WORK ORDER: Look through the data and write out every line with the word "button" in it.

SOURCE MATERIAL:
-- Opening Marker --
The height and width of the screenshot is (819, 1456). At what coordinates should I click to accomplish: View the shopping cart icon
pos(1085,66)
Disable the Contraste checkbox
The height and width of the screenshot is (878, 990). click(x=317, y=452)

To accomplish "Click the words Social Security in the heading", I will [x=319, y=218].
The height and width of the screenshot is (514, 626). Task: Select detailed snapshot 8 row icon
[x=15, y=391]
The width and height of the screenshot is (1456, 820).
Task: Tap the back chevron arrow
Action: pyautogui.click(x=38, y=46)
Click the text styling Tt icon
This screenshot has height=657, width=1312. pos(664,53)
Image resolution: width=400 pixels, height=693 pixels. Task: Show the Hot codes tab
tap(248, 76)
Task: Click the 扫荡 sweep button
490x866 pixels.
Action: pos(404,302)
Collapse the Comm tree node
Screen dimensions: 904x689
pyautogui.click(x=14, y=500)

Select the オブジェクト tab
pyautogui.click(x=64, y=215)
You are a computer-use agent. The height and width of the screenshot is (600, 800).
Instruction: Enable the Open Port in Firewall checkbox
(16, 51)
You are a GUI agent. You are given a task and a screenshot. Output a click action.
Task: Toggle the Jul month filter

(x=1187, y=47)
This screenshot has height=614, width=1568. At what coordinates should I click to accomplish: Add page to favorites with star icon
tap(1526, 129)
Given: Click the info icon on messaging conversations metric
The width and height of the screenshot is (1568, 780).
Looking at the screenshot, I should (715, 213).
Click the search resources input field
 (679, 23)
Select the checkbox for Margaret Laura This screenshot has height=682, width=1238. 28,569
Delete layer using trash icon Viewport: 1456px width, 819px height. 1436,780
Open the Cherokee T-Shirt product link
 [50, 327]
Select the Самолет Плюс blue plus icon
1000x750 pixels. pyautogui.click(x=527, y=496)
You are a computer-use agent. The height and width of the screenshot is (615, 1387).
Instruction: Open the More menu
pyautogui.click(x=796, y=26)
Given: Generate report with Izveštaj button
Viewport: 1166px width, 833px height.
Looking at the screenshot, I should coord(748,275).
-- Closing Marker --
COMPLETED TASK:
Task: Click the 扫荡 sweep button
Given: Generate report with Izveštaj button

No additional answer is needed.